*TASK DESCRIPTION:* Pick out each line below that contains the word "perform" and copy it in full.

*SUPPLIED MATERIAL:*
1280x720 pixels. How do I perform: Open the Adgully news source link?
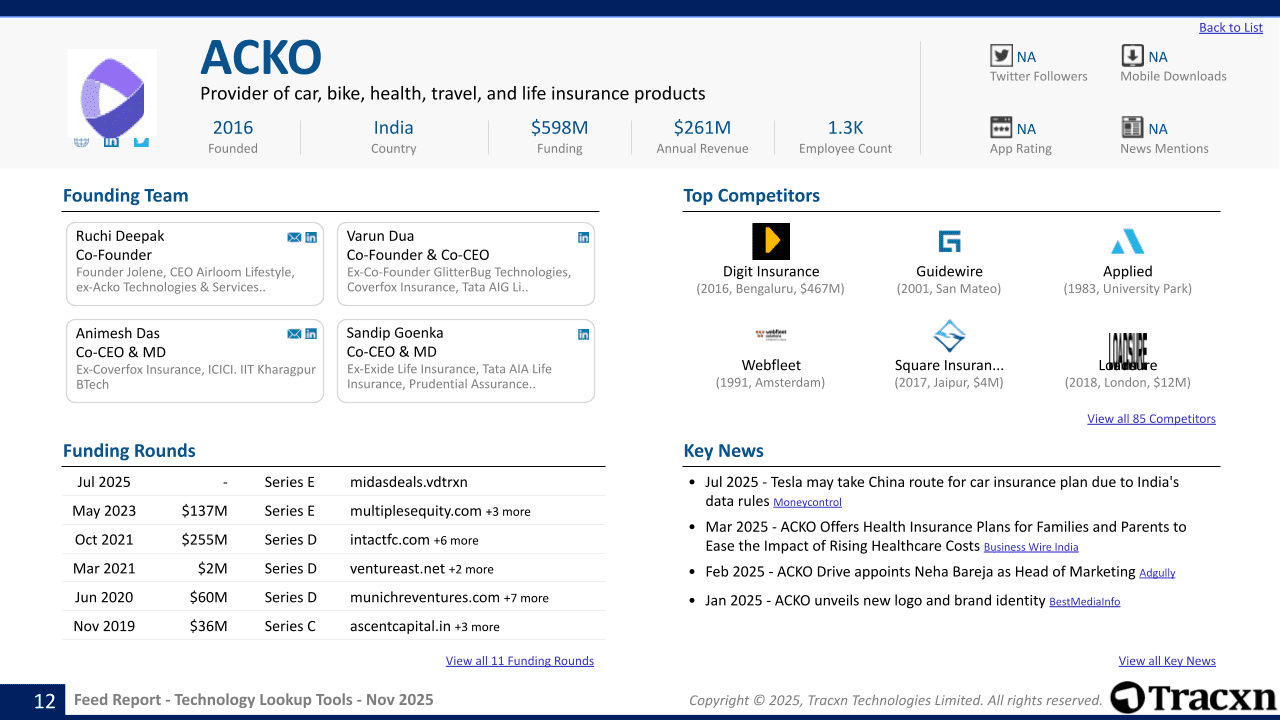tap(1157, 573)
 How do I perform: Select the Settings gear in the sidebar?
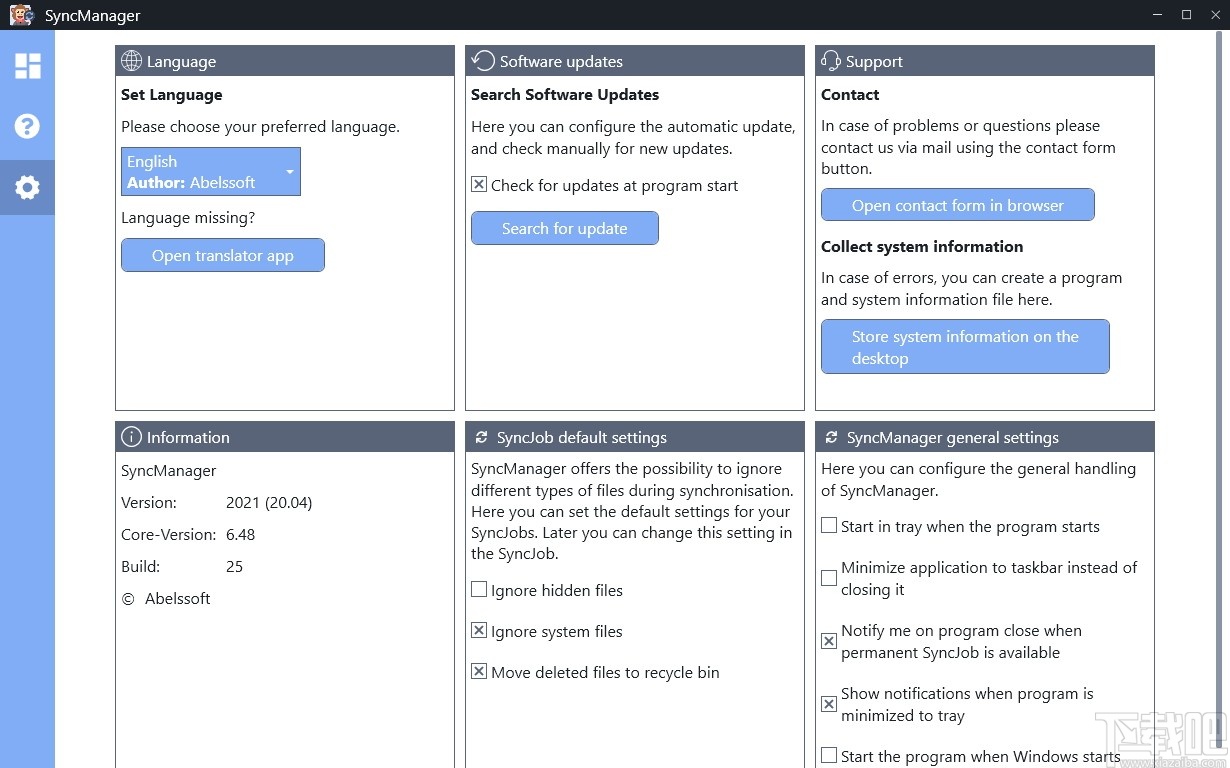[27, 187]
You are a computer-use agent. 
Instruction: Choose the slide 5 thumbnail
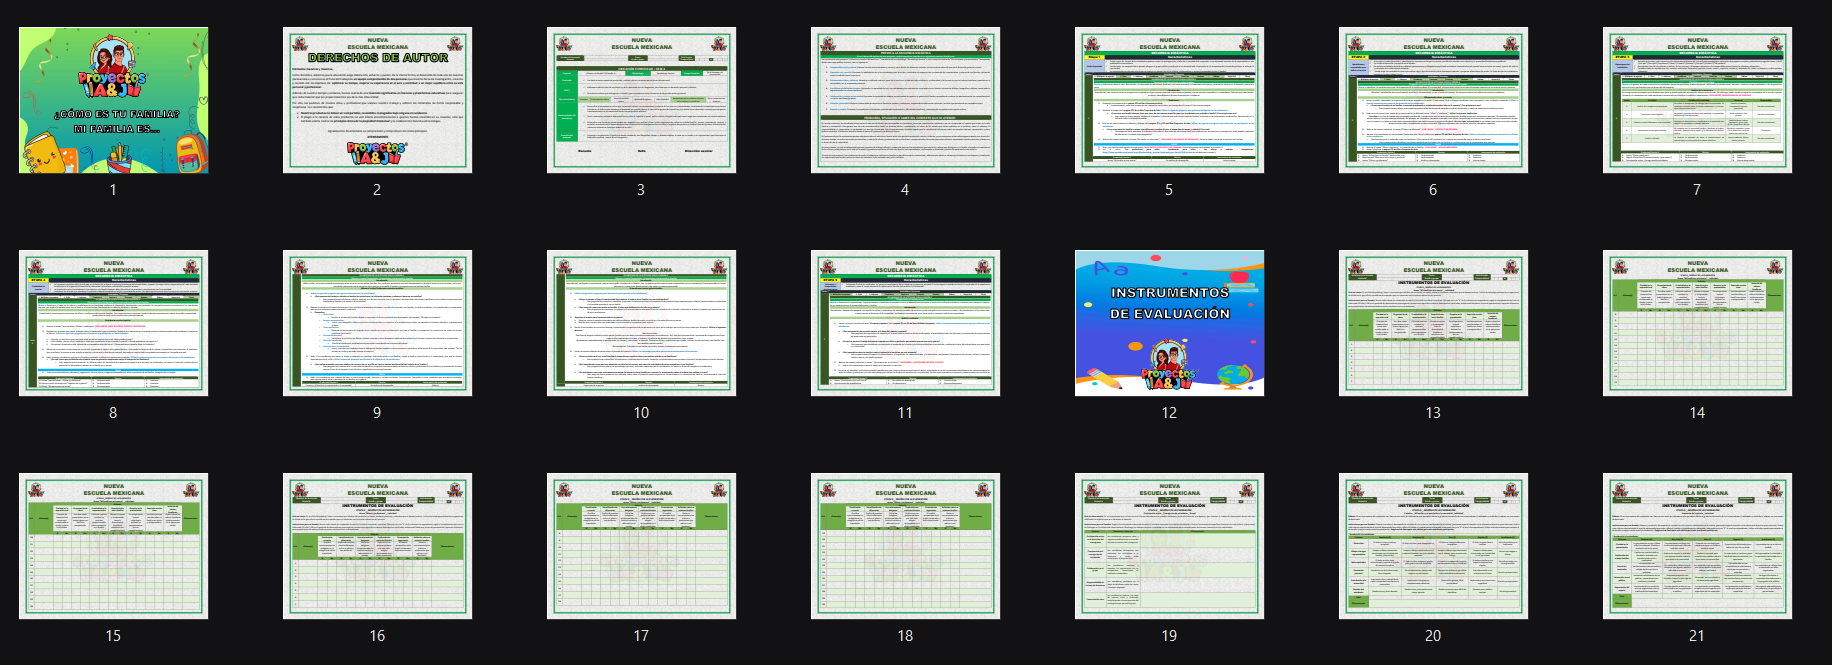pos(1169,100)
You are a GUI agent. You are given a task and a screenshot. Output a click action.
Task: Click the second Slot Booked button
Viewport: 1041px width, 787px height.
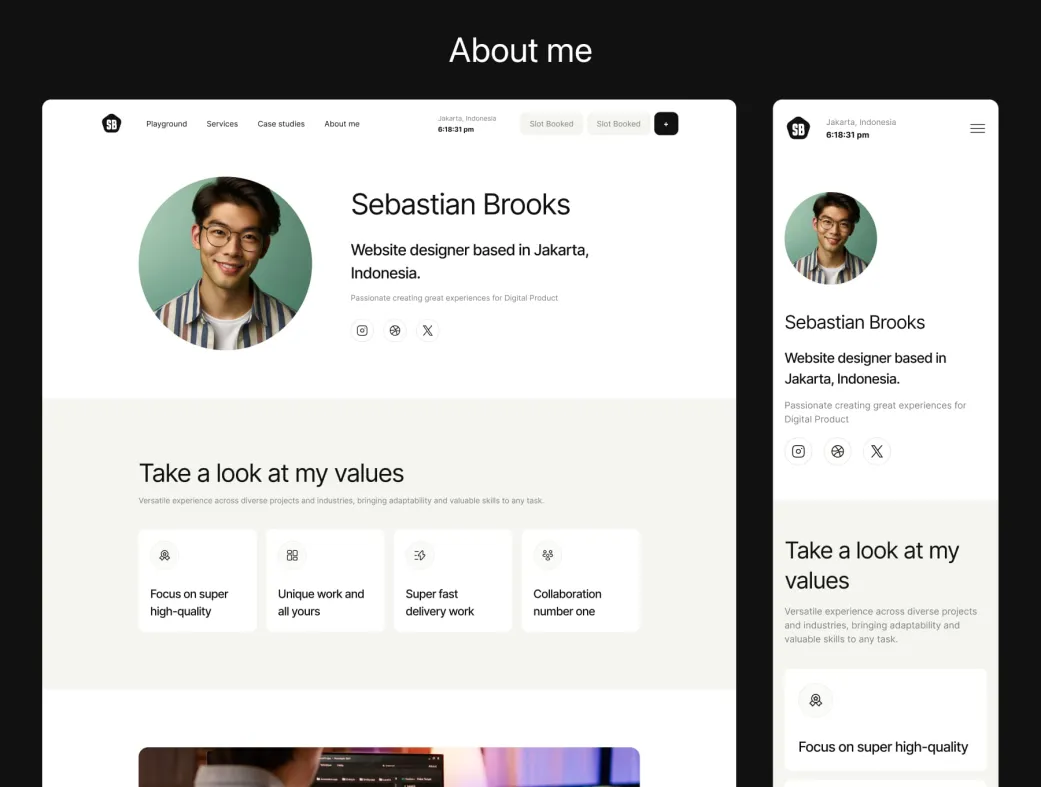point(618,124)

*SOLUTION BELOW:*
1280x720 pixels. How do I perform: Open the Adgully news source link?
 How do I perform: Select the Settings gear in the sidebar?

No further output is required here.